Влезли в кусты, Гарик вытолкнул меня вперед, я увидел мертвую свинью, кажется, она была без головы, я не успел рассмотреть — сразу отвернулся. На свинье, на ее теле, на боку почти ровным кругом, густой нашлепкой копошились несколько сотен опарышей. Они шевелились непрестанно, и это их шевеленье…
…нет, я не могу даже сказать.
Я, да, отвернулся и поспешил под смех Гарика обратно из кустов, еле сдерживая рвоту.
Эти опарыши — их трение — я только и вижу в последние годы, когда воровато смотрю в мельтешащий экран.
Отвратительные немки, говорящие на своем отвратительном языке. На нем только алгебру можно преподавать в школе для недоразвитых.
Белесые скандинавки, с припухшими где надо и не надо телами, бестолковые, словно не знают, что с ними делают, зачем, но и не удивляются этому — ну делают и делают, мало ли что.
Латиноамериканки, которые каждый раз норовят превратиться в трансвеститов и испортить настроение на весь уикенд.
Польки — какие-то всё время неумытые, будто их нашли на вокзале.

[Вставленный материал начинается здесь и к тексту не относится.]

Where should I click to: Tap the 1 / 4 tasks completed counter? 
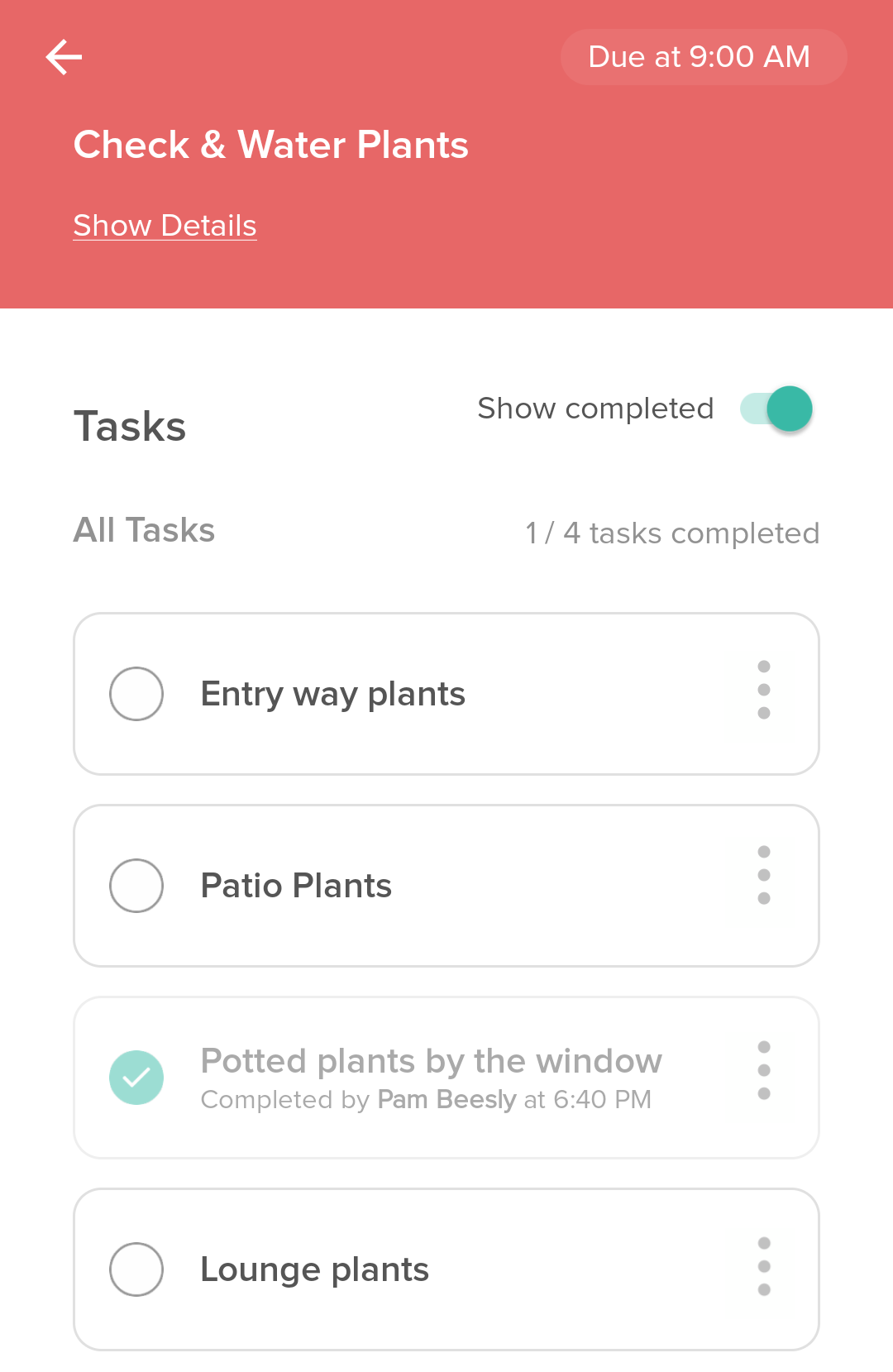click(x=672, y=533)
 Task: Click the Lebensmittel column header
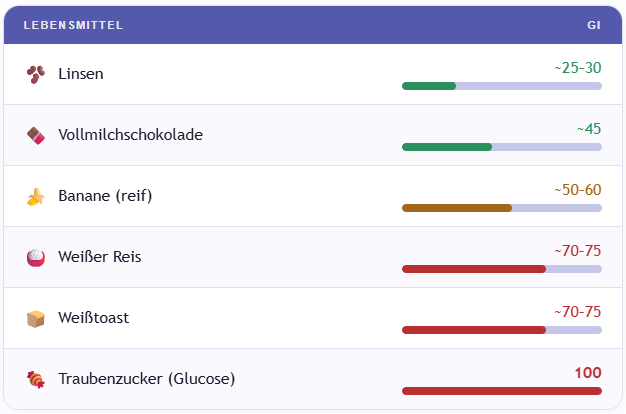[x=73, y=25]
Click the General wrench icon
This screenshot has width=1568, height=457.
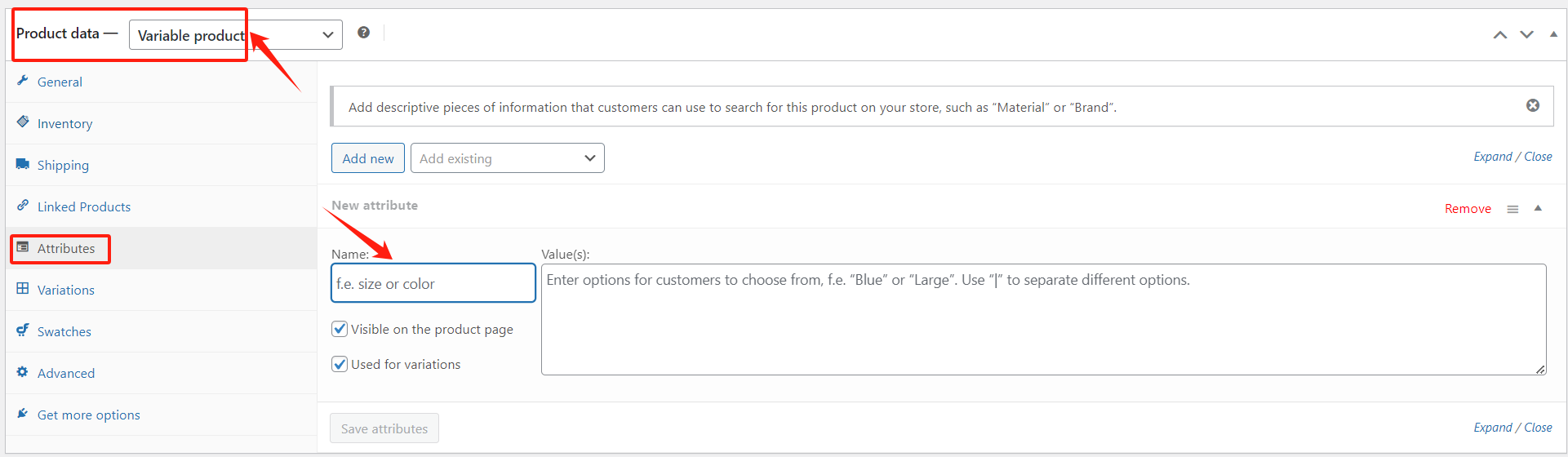[x=23, y=81]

И развороченные так, словно каждая спала не с мужчиной, а с юности жила с оглоблей и любила ее.
Японки, играющие в одну и ту же игру, — каждая тупит взор, как будто ничего этого не видела никогда, и тут вдруг появляются сорок бодрых самураев и быстро удивляют ее сорок раз подряд прямо на лицо.
Наши, с их кисломолочными телами, не знавшими солнца, с их мерзейшей претензией на душевность, которая разъедает любой разврат.

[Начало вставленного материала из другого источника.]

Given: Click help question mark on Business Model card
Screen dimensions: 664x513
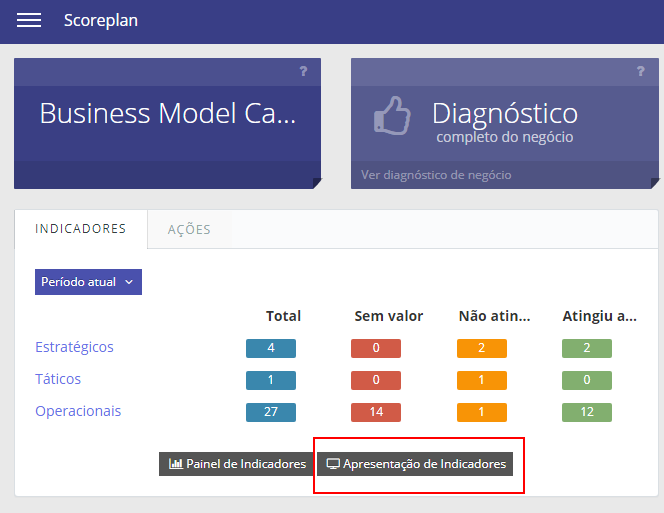Looking at the screenshot, I should 303,71.
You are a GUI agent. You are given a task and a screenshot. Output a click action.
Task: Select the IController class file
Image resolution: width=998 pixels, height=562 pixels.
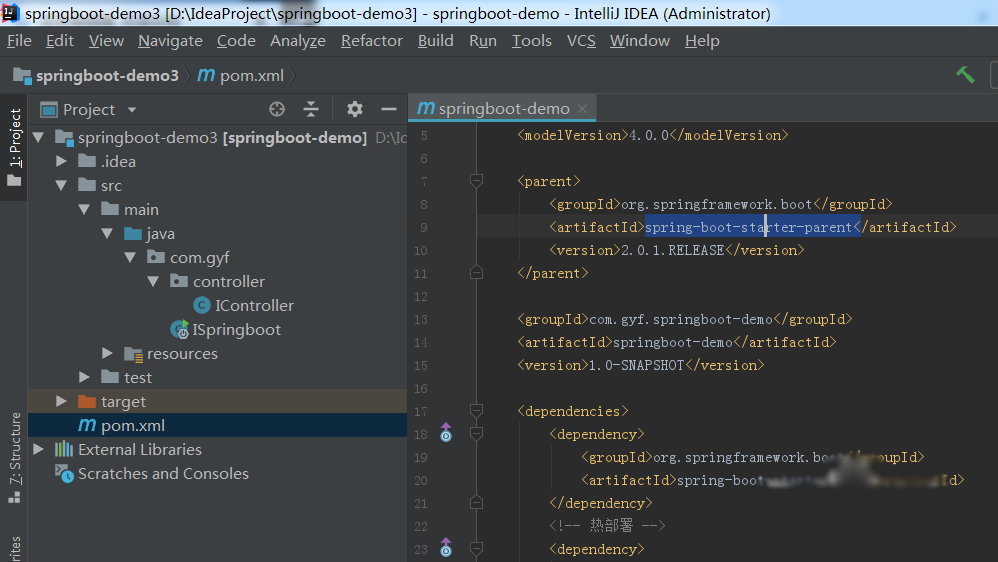(x=254, y=305)
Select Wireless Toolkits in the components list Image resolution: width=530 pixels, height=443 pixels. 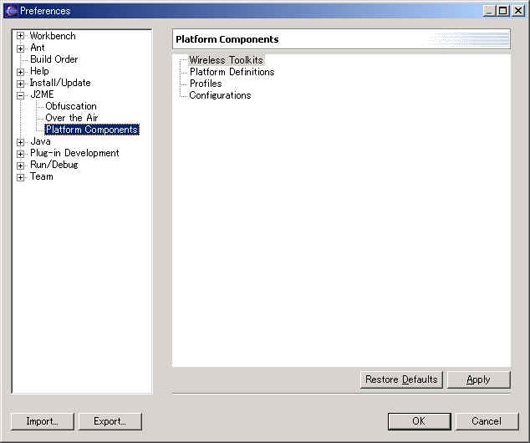(226, 60)
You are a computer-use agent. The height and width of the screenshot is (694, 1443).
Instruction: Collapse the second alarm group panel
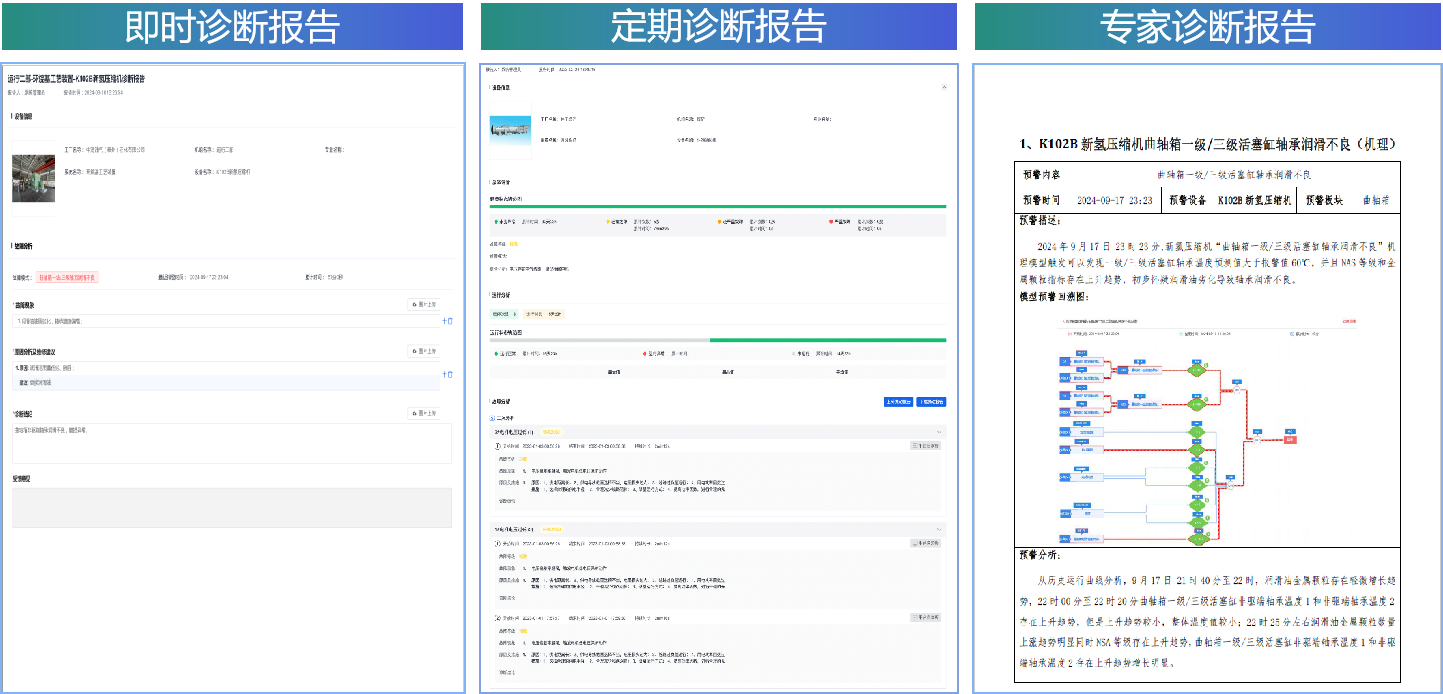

И речь у нас еще хуже, чем у немцев. «О, какой у тебя член». Член у меня? Сука, у меня пулемет Калашникова модернизированный, сейчас я башку тебе расшибу. Беги отсюда быстро, считаю до тринадцати. Нет, до семи, а то убежишь.
«Твари все, — шептал я, пробираясь к выходу, сделав девять полных кругов. — Твари!» Хотя сам уже знал, куда шел, к кому.
Тут недалеко.
Надеюсь, она все-таки не сменила место работы. Сейчас выскажу ей всё.
Побродил по вокзальной площади, пряча глаза от полицаев, но они это сразу секут, меня дважды останавливали, сверяли паспорт с недовольной и одновременно слегка подобострастной личиной, у личины всё еще ныл и ныл висок. На третий раз по бугристому лбу я узнал знакомого прапора, который… ну, тогда с Оксаной помог.
— Старшой, а Оксана работает, не знаете? — вежливо поинтересовался я, получая паспорт назад.
— Какая Оксана? — спросил он, тряхнув почти бордовыми щеками.
— Здесь работала. Девушка, — я кивнул головой в ту сторону, где встретился с ней впервые.
— Я тебе что, сутенер? — злобно ответил он. Один его напарник ухмыльнулся, другой смотрел на меня так, словно собирался повалить на асфальт и забить ногами насмерть.
— Нет, — ответил я, подумав.
— Нет, блядь, — передразнил старшой и пошел.
Тот, что хотел меня забить ногами, еще некоторое время стоял рядом со мной, у него подрагивало то одно веко, то второе.
— Ее убили, — обернувшись, сказал старшой громко.
Я обошел этого, с неврозом, и догнал старшого.
— Кто? — спросил я, пытаясь взять его за рукав, но при этом к рукаву не прикасаясь, потому что помнил, что нельзя.
— А чего? — спросил он таким тоном, которым мог бы сказать, например: «…Ты козлиный помет!»; но наши постовые всегда разговаривают только так, и я не удивился.
Я облизнулся и не нашел никаких слов во рту.
— Как про жену спрашиваешь, — хмыкнул он. — Ее сутенеры мочканули. На квартире тут неподалеку.
— За что? — шепотом спросил я.
— Загрубила им чё-то. Моя смена их задержала, черножопых. По горячим следам, — сказал он, и в его голосе послышалось удовлетворение. — Иди другой вставь, — посоветовал он.